Fauconnet. — Ce sont nos petits bénéfices !

Artémise. — Oh ! messieurs, je vous en prie…

Fauconnet. — Oh ! mais c’est l’usage !

Joseph, entrant. — Ces Messieurs ont sonné ?

Fauconnet. — Oui, servez !

Joseph. — Bien, M. le Baron !

Il sort.

Fauconnet. — D’abord vous ne pouvez pas souper avec ce fouillis de dentelles sur la figure ! (Caressant la main de Gentillac, croyant caresser la peau d’Artémise.) Elle est décolletée !…

Gentillac. — Non, c’est ma main !

Fauconnet. — Ah !

Gentillac. — Et puis enfin, pour nous, ne sera-ce pas le meilleur régal de notre souper que de contempler le joli minois de notre belle inconnue !…

Artémise. — Oh ! non, non, tout à l’heure… ce… genre d’existence est si nouveau pour moi… j’ai si peu l’habitude.

Fauconnet. — Tu entends, hein ? tu entends ?

Artémise. — Attendez que je sois familiarisée…

Fauconnet. — Ah ! elle est adorable.

Artémise. — Je ne suis pas ce que vous croyez, vous savez. Parce que vous m’avez rencontrée au bal de l’Opéra, vous pouvez supposer que je fais partie de ces créatures…

Fauconnet. — Oh ! non ! non ! il sait… je l’ai mis au courant.

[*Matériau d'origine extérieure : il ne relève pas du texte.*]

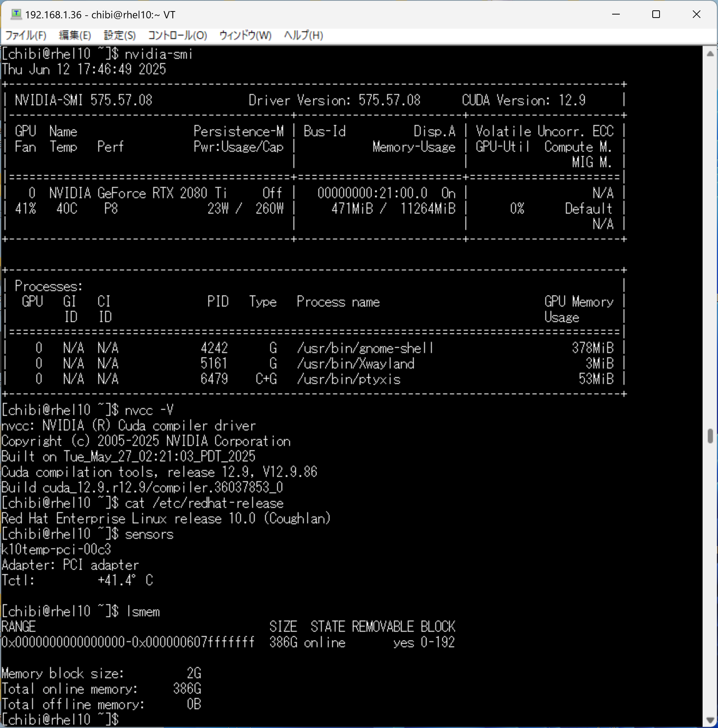Open the ウィンドウ(W) menu
718x728 pixels.
tap(245, 36)
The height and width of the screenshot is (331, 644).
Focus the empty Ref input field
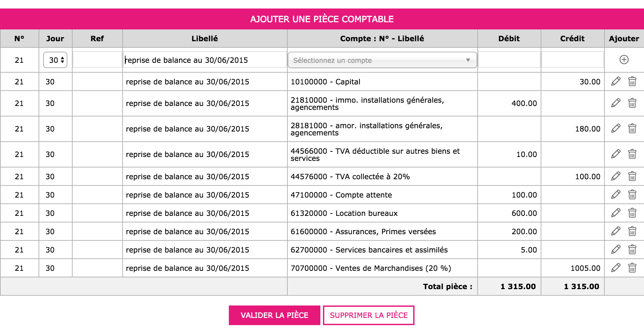pyautogui.click(x=97, y=60)
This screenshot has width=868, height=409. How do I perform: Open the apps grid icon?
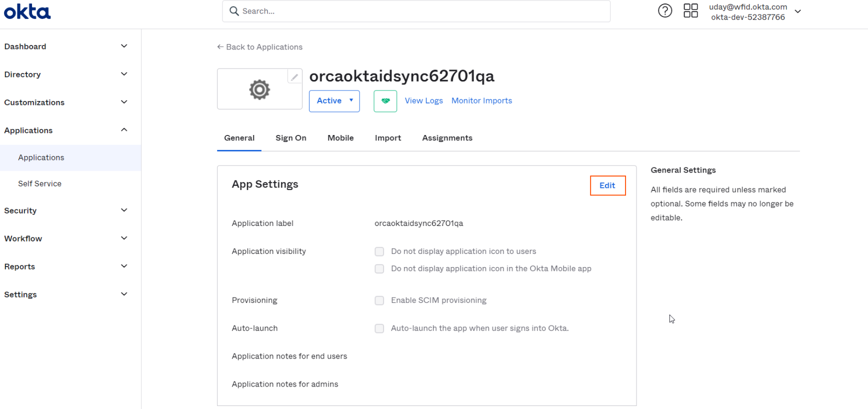click(x=691, y=11)
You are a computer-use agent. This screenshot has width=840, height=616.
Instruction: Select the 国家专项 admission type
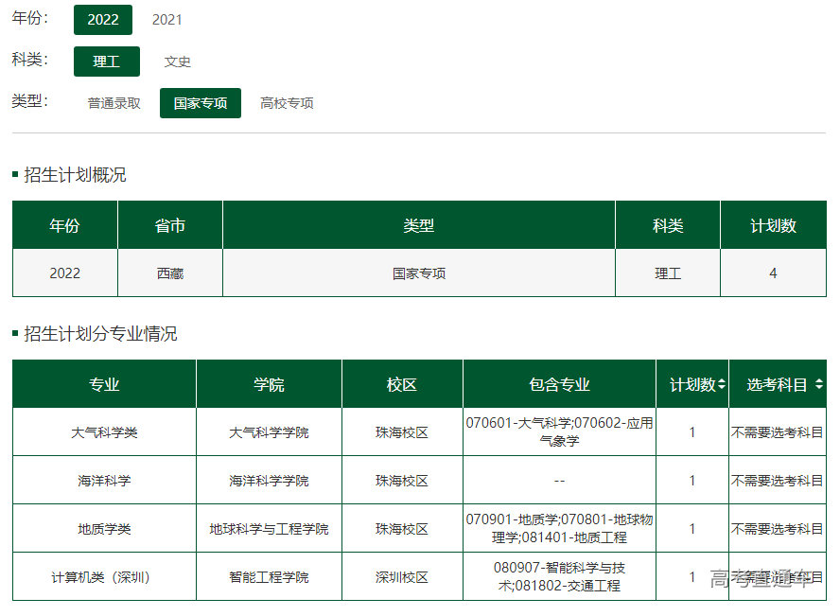pyautogui.click(x=201, y=103)
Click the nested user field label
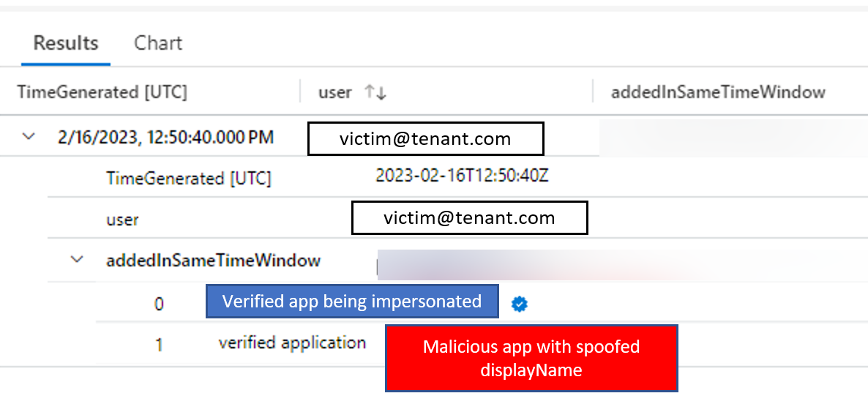868x415 pixels. 122,220
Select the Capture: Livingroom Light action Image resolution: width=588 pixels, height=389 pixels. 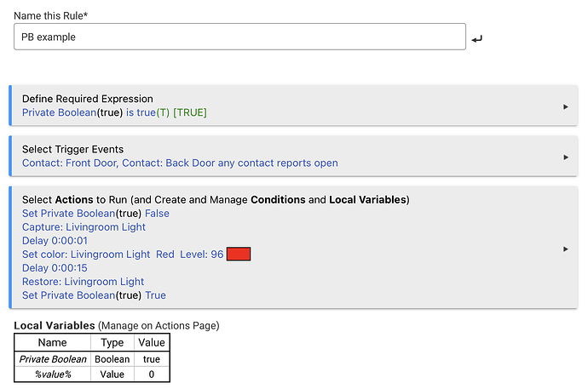84,227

Vous êtes une femme qui se venge !

Gentillac. — Oui… et qui cherche un vengeur !… Joli masque, comptez sur moi !

Fauconnet, cherche à les séparer. — Comment, sur toi ?… sur moi !…

Gentillac. — Mais non ! mais non ! N’est-ce pas, ma mignonne ?

Fauconnet, les séparant. Tu n’as pas fini, vil enjôleur ? (A Artémise.) Vous savez, ne l’écoutez pas… c’est un galantin… un coureur… pas plus tard qu’hier, en chemin de fer…

Gentillac, se défendant mollement, au fond enchanté. — Veux-tu te taire !

Fauconnet. — Oui, oui… je vais lui dire… il a rencontré une dame… et alors sous le tunnel…

Gentillac. — Allons ! Allons !

Fauconnet. — Si… si… on te connaîtra !

Artémise, curieuse. — Et alors sous le tunnel !…

Fauconnet. — Eh bien, sous le tunnel… eh bien : tararaboum, ça y est !

Artémise. — Oh !

Fauconnet. — Parfaitement… et la suite à demain, Hôtel Terminus ! Voilà l’homme, ma belle amie, voilà l’homme !

Artémise. — Quelle horreur !

Fauconnet. — Ne l’écoutez pas, je vous dis, ne l’écoutez pas. Et maintenant, enlevez votre chapeau, dites ?

Artémise, passant au milieu. — Vous voulez donc me voir rougir ?

Gentillac et Fauconnet. — Oh ! oui !… Oh ! oui !…

Gentillac. — C’est si rare en pareil lieu, des femmes qui rougissent encore !

Artémise. — Mais alors vous êtes sans pitié.